Pier Francesco Battistelli (17th century) was an Italian painter active in the early-Baroque period, mainly in his hometown of Bologna, as well as Parma. He painted quadratura.

Biography
He was born in Pieve di Cento (Bologna) in the second half of the 16th century. He was a painter of architecture and adornment, "very well founded in quadrature and perspective" as Malvasia underlines. His activity, which took place mainly in the regions between Parma and Bologna, was documented only in the second and third decades of the seventeenth century. It consists, for the most part, of ornamental-decorative works that Battistelli executed on commission of the local lords, all equally engaged in the efforts to embellish their palaces according to the standards of the new perspective taste.

The first news that concerned him referred to the fresco that Battistelli performed in the dome of the sanctuary of the Madonna della Celletta, near Argenta, in 1613. This work, miraculously escaped the ruinous earthquake that struck the area in 1624, was unfortunately destroyed by the bombing of the Second World War.

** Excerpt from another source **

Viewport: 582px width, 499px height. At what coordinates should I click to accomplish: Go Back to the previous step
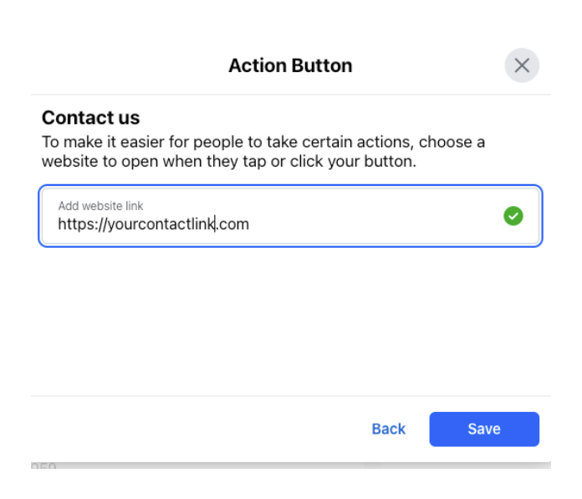[388, 430]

From Farnese, at whose service he had been since 10 May 1618, he was invited to participate in the decoration of the Ducal Palace of Parma and later the Duke of Mirandola, wanting to decorate an entire hall of his palace, entrusted him with this task, imposing, however, to use the design that the Bolognese Francesco Brizzi had already prepared for this purpose.

The high esteem in which this artist was held, proven by positions of considerable responsibility and commitments of a certain importance, cannot be validated today by the direct study of the works, almost entirely lost during the numerous manipulations that the appointed buildings suffered.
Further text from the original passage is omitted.